Kendi ülkemizden örnek verdiğim il Hatay. 2001 ve 2008 ekonomik krizleri hızlı atlatmış, hatta 2001 krizi bu şehre uğramamış bile diyebiliriz. 1990’daki Irak-Kuveyt 1.nci Körfez Savaşı, Türkiye’nin Irak ve Suriye sınırındaki tüm şehirlerin ekonomilerini çok kötü vurmuştur. Çünkü bu şehirlerin yerel ekosistemleri Irak ve Suriye ile yapılan ticaretle yaşayabilen ekosistemlerdi. Güney sınırımızdaki 7 ilden biri olan Hatay bu darboğazdan en hızlı çıkan ilimiz olmuştur. İşin detayına baktığınızda, ilin ekonomik altyapısı, sosyo kültürel bağlar, ekonomideki oyuncuların çok çeşitliği, işgücü esnekliği, yöre insanının değişimlere adaptasyon kabiliyeti, yaratıcılık sayılabilir. İlginç bir bilgi 90 yılların sonuna kadar İskenderun İlçesinin önde gelen büyük sermayedar ailelerden biri Yahudi bir aile. Daha ilginci Cami, Kilise ve Sinagog’un birbirine sırtını dayamış şekilde aynı noktada bulunduğu bir yer Antakya. Lafın özü, şehir, içinde yaşayan farklı kültürleri kendi kültür havuzunda ne kadar benimsiyor ne kadar harmanlıyorsa bu vak’a şehrin diğer tüm kalemlerine pozitif yansıyor. Bunu da sağlayacak olan o şehrin sakinleri ile meslek odaları ve STK’larıdır.

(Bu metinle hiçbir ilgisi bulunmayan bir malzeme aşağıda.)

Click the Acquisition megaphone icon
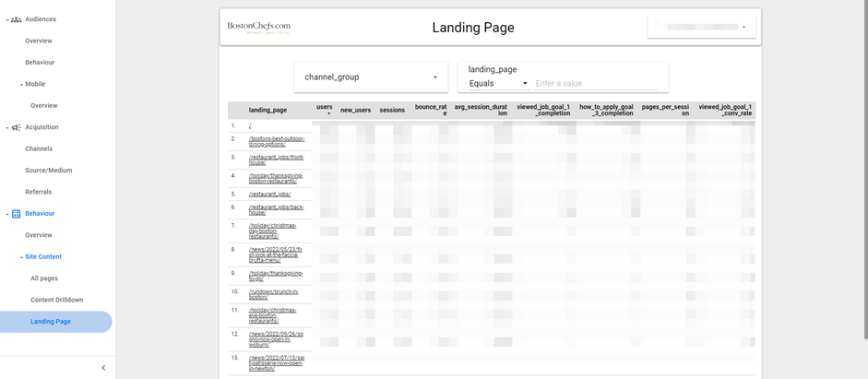This screenshot has height=379, width=868. coord(16,127)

Buralarda yaşayan insanların genel anlamda, şehirlerine bağlılık düzeylerinin çok yüksek olduğu, göç verme oranları çok az olduğu, işsizlik oranları ülke ortalamalarına kıyasen daha düşük olduğu, mutluluk düzeylerinin kendi ülke ortalamalarına göre yüksek olduğu görülmektedir. Sizleri çok dataya boğmamak adına genel bilgiler sunuyorum. Bazı veriler, Birleşmiş Milletler İnsani Gelişim İndeksi raporlarından incelenebilmektedir (ülke bazlı).
Ancak bu istatistikler bir yana, esas; Şehirlerin de biz insanlar gibi yaşayan kimlikleri ve karakterleri vardır. Bu karakteristik özellikleri şehirleri ön plana çıkartmakta ve yaşanabilir kılmaktadır. Karakteristiği bozulan şehirler tepki olarak zamanla ölmektedir. Yani artık sanatta, kültürde, ekonomisinde üretim düşmekte, göç vermeye başlamakta, mutsuzluk endeksi artmakta ve zamanla ölü bir şehre dönüşmektedir.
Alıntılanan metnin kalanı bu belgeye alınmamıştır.